### DONNÉES SOURCES
=-=-=-=-=
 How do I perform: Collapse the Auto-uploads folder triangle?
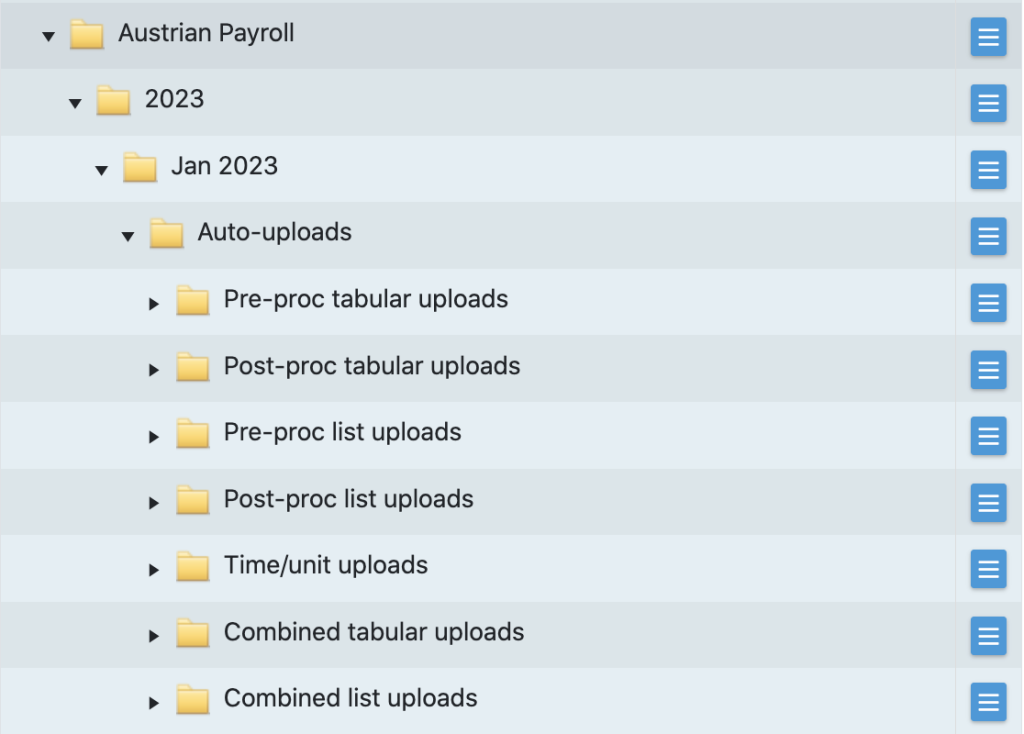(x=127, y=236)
=-=-=-=-=
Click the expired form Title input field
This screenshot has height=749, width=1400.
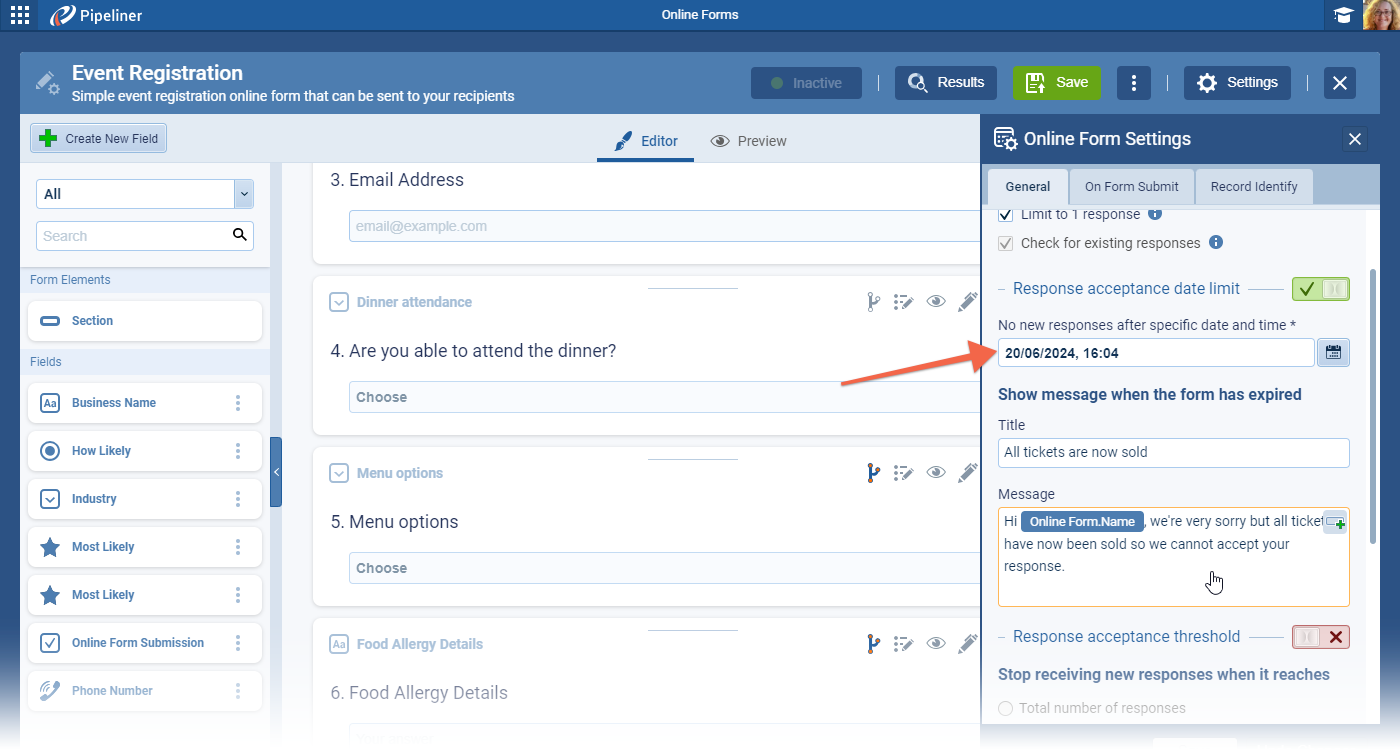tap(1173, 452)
=-=-=-=-=
### CONSIGNES
Relevez toutes les lignes des enregistrements où figure le mot « perform », en tenant compte des majuscules et des minuscules.

### RÉPONSE
 How do I perform: Collapse the Auto-uploads folder triangle?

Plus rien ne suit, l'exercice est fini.